Dans ce premier tour de table, notre approche fut de dire que nous n'étions pas opposés à ces demandes, mais que nous estimions que c'était prématuré. Nous voulions attendre les premières conclusions du rapport des MM. Blix et ElBaradei, prévu pour le 27 janvier au conseil de sécurité à l'ONU.

Ce fut pour nous une question de timing.

Ce premier tour de table a fait dire à Monsieur Rumsfeld que l'OTAN était en train de préparer l'action militaire, ce qui a amené ceux qui avaient eu une position soit plus négative soit plus nuancée, mais dans ce cas surtout ceux qui avaient eu une position plus négative et donc les partenaires français, que nous n'étions pas dans des préparatifs et que d'ailleurs ils n'étaient pas seuls à se poser des questions, qu'il y avait l'Allemagne, la Belgique et le Luxembourg aussi. Tout ça sans communiqué précis et pour créer une certaine atmosphère.

Arrive le 27 janvier. Il ressort très clairement du rapport de M. Blix que l'Irak ne coopère pas activement et qu'il faudrait une plus grande pression. Nous en avons tenu compte dans nos considérations.

 

"T": Oui, mais la Turquie n'est pas pour autant en danger pour l'instant, même si elle a demandé formellement de bénéficier de l'article 4 ce lundi.

L. P.: La Turquie est un pays voisin, membre de l'OTAN. Nous sommes en discussion depuis ce matin parce qu'elle a demandé officiellement à bénéficier de l'article 4 et il est évident qu'en tant que partenaire allié, nous donnions notre accord.

Ce n'est donc pas un revirement, c'est la conséquence logique de notre position du début avec les nuances que j'y ai mises. M. Blix demande une plus grande pression sur l'Irak et il fallait y souscrire.
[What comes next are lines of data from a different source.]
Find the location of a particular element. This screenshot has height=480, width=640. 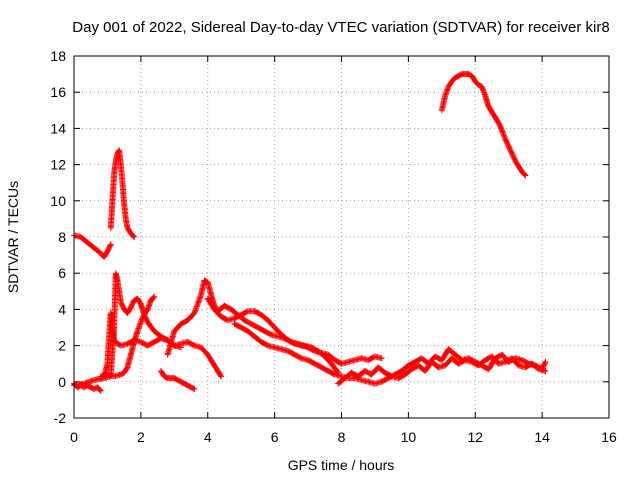

x-tick-label: 10 is located at coordinates (409, 437).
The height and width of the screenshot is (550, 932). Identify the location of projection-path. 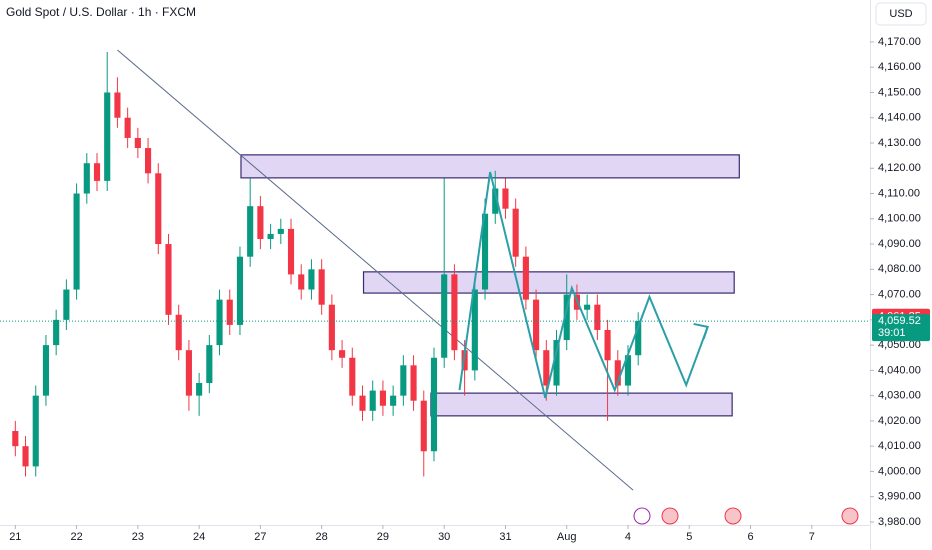
(584, 285).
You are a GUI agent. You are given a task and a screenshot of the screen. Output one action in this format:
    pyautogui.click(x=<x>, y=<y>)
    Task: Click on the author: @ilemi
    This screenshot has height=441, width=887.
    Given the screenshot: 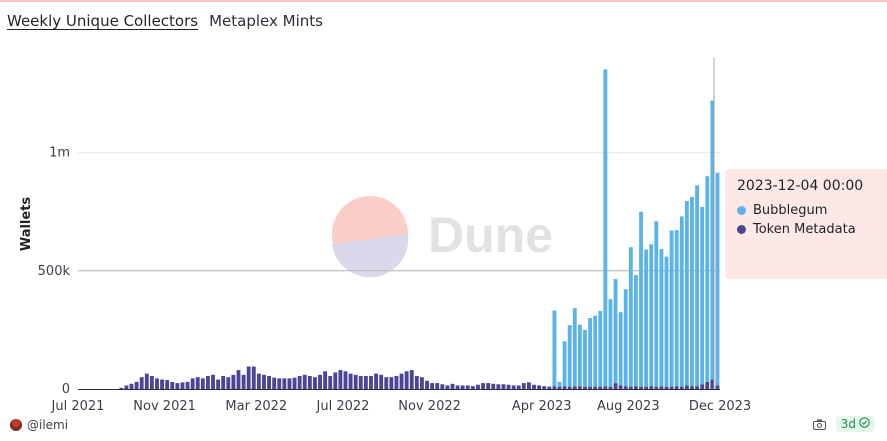 What is the action you would take?
    pyautogui.click(x=39, y=425)
    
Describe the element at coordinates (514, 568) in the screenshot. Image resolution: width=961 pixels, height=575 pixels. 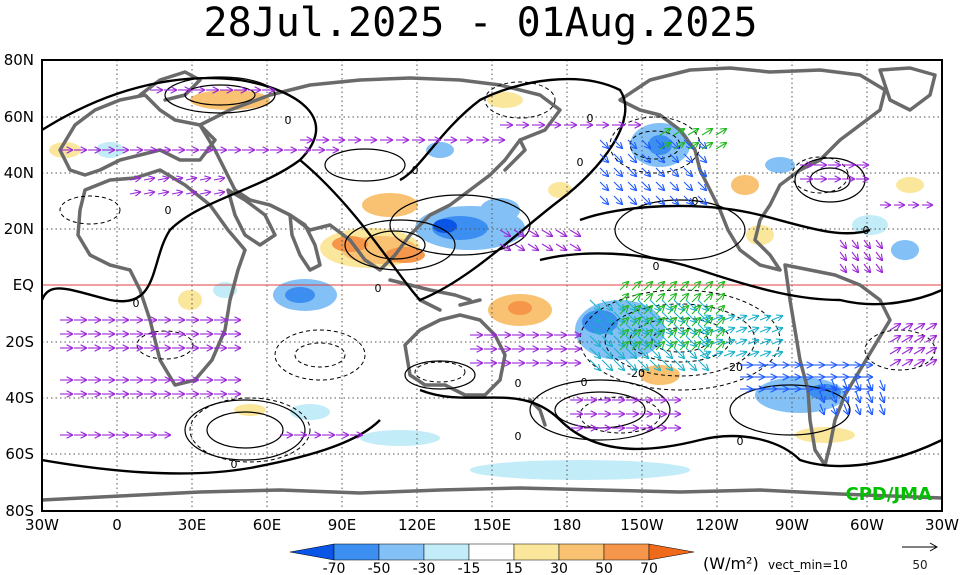
I see `colorbar-label: 15` at that location.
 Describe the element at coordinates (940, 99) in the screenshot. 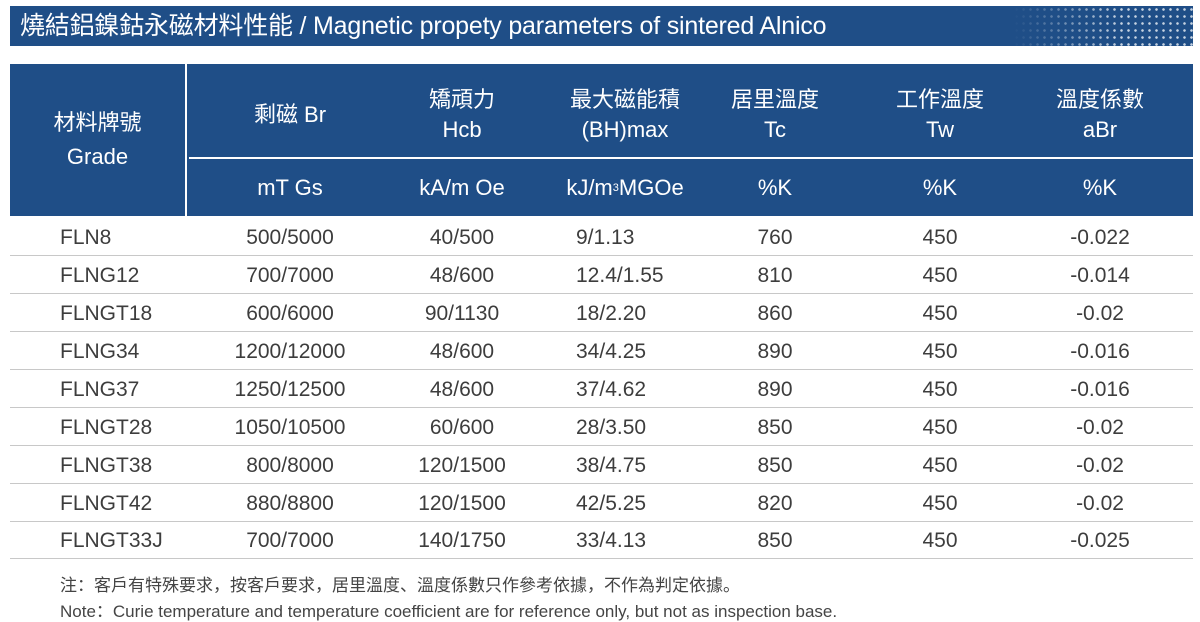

"T": A l'instar des opinions publiques européennes, l'opinion publique luxembourgeoise est majoritairement hostile à une guerre en Irak ou contre l'Irak. Vous avez donc une opinion publique contre la guerre, vous avez à Luxembourg un évêché qui a, à deux reprises pris officiellement positon contre la guerre et à sa suite l'organe de presse de l'évêché, l'ensemble des médias sont plutôt sur la même ligne. Qu'est-ce qui fait que le gouvernement seul semble avoir une position contraire?
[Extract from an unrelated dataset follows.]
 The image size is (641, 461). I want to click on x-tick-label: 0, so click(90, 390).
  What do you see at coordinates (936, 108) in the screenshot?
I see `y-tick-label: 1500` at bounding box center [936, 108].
L. P.: Non, personne n'est pour la guerre.

Je n'ai pas rencontré un seul qui me dise: Super, une guerre, on attendait ça! Il faut éviter une guerre, mais nous sommes dans une situation où il y a une menace. Nous sommes engagés dans une négociation internationale. Je ne peux que répéter ce que j'ai dit déjà mille fois. Il faut rester dans le cadre d'un suivi international de ce dossier. Il existe une procédure, il y a les inspecteurs et le premier rapport a été de l'avis de tout le monde beaucoup plus critique que ce que nous avons cru. Ils y sont retournés, ils reviennent vendredi. Attendons ce qu'ils vont dire. Kofi Annan disait: la préparation à la guerre peut être beaucoup plus efficace que la guerre elle-même. Car il faut bien voir que nous n'avons pas à faire à des enfants de chœur.

"T": Vous parlez des Américains ou des Irakiens?
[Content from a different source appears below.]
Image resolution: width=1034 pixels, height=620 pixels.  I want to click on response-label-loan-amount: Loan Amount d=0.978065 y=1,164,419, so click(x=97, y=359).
L. P.: Je parle des Irakiens. Il ne faut pas se tromper, le régime de Bagdad n'a pas hésité à sacrifier son propre peuple. La preuve n'est pas à faire, elle est là. La communauté internationale unanime a été d'accord pour suivre un processus. Alors suivons-le. Unanime, je l'ai dit à la Chambre des Députés, Syrie comprise.

On parle toujours du pétrole; je ne crois pas qu'il y ait une guerre seulement pour le pétrole. Je ne pense pas que la Syrie ait donné son accord à la résolution 14-41 sans raisons.

"T": Que vous a demandé, en prévision d'une éventuelle guerre, le gouvernement américain?

L. P.: La demande était de savoir si, en cas d'intervention en Irak, le Luxembourg était prêt pour accorder une aide humanitaire. Nous avons évidemment dit oui.

"T": Mais on a pas encore parlé de stratégie militaire?

L. P.: Non. Au cas où, nous devrions simplement respecter nos engagements en tant que membre de l'Alliance atlantique.